Essentially, the Spouse Thingy red-carded me out of the walk.

No, I’m not annoyed. I know I wasn’t going to be able to walk on day three as sick as I was getting, and he knew another night sleeping in the wet cold was not a good idea for me, so he lost his last day of the SGK (and now won’t get his spiffy Victory Shirt) in order to get me home.

I feel a little (ok, a lot) pissed off about only doing one day. Logically, I know it’s not my fault, but there’s that little part that is just pissed off. I was so excited about doing it again, and to have to bow out for any reason…it ticks me off. It ticks me off because you guys donated a lot of money for me to walk 60 miles, and I only walked a little over 20. And I know most of you won’t roast me for it, but still…it bothers me.

So now I’m really glad I signed up for Atlanta. It feels like a chance to redo it all, and to do what I said I was going to do.

I am not done with this, not by a long shot. I owe these people a few more miles...

Onward to Atlanta

Tuesday

6 September 2001

♫♪ My bags are packed, I'm ready to go... ♪ ♫

Ok, I think I'm ready.

Three more days... The shirt and cape have names, and while seeing how many is a little overwhelming, I'm thrilled to be carrying them with me.

I will be wearing the pink tights, cape, and pink fedora on the first day for sure...if they're comfy, I'll wear them all 3 days. If not, I dyed a pair of shorts bright pink so I'll look pretty much just as freaky ;)

It's going to be cold at camp, but I have my spiffy 49ers jacket. And I have a warm tentmate to steal body heat from...

I think last year I was a mixture of nerves and excitement, this year I'm just excited.

Not thrilled with the broken toe, but I'll deal with that. I have drugs. ;)
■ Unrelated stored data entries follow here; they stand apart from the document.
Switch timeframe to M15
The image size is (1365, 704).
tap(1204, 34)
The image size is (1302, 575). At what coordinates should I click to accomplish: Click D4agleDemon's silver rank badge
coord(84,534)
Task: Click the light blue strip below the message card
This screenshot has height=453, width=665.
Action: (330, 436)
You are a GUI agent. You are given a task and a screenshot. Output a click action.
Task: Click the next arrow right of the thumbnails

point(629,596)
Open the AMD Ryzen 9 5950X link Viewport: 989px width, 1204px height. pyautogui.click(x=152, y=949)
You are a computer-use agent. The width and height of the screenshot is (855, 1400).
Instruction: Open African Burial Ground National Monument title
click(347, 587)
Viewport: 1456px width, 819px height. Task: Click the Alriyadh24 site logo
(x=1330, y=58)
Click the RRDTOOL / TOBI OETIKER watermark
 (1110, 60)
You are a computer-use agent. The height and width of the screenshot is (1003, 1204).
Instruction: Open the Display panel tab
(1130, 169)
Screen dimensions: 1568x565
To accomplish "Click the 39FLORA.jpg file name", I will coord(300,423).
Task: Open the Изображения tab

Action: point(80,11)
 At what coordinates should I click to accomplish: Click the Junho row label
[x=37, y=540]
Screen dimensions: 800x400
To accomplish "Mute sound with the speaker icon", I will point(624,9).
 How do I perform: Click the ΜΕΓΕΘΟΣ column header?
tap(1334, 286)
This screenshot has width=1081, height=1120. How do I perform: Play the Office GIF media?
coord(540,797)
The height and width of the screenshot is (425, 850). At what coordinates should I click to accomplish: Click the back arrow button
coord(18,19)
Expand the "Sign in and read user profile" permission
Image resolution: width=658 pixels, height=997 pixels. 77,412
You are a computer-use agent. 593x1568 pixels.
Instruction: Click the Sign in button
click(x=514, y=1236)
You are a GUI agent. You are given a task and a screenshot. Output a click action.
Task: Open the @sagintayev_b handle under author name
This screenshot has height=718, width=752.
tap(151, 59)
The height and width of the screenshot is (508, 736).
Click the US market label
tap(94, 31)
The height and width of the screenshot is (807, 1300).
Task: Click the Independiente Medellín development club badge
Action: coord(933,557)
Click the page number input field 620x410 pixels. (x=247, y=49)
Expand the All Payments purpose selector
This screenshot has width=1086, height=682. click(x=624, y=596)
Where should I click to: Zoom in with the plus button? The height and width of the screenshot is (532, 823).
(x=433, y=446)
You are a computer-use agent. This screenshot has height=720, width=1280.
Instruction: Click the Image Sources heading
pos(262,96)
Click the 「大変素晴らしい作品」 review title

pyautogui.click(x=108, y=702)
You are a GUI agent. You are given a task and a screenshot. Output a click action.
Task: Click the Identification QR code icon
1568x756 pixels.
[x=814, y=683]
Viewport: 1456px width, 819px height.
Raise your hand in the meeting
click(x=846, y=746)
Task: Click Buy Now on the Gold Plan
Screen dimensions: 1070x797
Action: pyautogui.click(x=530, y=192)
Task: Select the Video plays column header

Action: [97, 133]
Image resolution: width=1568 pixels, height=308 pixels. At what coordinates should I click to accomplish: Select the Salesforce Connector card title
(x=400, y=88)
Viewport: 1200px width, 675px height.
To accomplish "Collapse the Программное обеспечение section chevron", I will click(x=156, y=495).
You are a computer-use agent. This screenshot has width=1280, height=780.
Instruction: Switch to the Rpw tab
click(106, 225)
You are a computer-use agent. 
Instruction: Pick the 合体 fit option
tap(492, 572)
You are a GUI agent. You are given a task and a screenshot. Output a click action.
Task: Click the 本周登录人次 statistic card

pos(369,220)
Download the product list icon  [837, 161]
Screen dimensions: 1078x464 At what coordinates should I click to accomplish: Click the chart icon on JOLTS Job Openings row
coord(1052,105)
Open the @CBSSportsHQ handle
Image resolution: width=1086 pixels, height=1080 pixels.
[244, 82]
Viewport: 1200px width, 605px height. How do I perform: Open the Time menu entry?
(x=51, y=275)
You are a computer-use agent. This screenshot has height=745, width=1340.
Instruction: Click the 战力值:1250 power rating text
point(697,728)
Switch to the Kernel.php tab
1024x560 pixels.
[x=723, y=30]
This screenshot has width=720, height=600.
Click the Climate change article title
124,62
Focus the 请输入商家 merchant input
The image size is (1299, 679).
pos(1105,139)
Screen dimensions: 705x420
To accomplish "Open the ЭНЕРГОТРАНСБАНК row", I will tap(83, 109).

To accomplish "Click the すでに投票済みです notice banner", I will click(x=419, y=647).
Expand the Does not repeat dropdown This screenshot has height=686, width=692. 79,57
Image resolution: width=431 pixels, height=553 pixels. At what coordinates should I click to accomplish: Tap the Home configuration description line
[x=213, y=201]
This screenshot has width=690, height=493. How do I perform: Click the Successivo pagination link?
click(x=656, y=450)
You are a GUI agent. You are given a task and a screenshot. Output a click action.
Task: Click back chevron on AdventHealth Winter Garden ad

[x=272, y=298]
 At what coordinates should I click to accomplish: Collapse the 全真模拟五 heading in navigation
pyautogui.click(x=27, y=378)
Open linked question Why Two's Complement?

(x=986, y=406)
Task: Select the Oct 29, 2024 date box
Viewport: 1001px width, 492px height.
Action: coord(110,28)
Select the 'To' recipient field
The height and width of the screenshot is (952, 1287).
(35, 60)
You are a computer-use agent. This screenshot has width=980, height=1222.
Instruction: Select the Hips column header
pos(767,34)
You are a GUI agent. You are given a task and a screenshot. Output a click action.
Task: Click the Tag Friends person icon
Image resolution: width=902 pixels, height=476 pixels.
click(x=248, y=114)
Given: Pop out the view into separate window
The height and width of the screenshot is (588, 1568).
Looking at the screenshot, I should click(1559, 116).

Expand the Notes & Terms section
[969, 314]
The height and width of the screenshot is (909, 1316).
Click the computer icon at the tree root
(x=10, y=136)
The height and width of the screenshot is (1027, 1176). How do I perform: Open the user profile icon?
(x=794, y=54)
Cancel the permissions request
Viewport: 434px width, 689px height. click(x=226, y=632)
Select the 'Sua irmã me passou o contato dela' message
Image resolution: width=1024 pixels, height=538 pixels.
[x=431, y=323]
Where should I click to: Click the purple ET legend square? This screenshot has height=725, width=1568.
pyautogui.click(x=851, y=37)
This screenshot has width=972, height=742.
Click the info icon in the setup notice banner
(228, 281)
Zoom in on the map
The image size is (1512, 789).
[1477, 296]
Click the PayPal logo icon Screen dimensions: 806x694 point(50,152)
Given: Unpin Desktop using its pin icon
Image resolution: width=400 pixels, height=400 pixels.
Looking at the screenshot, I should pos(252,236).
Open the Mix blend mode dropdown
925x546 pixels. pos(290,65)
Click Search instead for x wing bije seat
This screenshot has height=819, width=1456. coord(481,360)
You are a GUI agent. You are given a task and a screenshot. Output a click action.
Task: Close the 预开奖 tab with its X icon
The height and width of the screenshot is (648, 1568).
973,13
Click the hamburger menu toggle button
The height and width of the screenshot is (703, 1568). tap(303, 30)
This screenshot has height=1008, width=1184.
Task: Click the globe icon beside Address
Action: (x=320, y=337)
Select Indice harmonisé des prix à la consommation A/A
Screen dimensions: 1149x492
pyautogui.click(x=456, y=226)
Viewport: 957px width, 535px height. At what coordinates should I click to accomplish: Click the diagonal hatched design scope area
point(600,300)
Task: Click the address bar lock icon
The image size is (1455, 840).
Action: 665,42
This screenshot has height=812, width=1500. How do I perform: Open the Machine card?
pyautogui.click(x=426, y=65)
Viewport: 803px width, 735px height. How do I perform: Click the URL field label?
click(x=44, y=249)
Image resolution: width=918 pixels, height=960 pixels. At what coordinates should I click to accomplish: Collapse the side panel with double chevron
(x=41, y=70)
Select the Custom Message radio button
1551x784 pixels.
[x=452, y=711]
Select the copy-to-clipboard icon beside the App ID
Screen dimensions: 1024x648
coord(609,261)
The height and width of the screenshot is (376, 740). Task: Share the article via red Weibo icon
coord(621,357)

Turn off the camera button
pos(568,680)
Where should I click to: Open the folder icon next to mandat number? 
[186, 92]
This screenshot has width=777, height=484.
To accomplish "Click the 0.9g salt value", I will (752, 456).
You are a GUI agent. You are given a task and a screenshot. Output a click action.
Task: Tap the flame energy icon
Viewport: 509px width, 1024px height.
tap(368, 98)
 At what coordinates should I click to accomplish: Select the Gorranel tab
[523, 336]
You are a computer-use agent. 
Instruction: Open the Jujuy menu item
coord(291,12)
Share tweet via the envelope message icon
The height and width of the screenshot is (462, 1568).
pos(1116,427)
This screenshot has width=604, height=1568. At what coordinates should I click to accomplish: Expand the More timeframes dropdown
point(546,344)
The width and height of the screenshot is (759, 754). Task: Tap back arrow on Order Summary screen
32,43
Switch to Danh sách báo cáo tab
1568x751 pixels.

I may post pictures at Facebook (because I can upload easily from my iPhone) but I suspect until Monday, this blog will be quiet. Hopefully I'll get a chance to pop something up on A Wabbit Walking on Thursday, though it'll be with the iPhone...

Um. Yeah.

That's all I got ;)

Saturday

3 September 2011

WooHoo it already got here...

Back

Front

Right sleeve

Left sleeve
I'm gonna be stylin' while I rock the pink!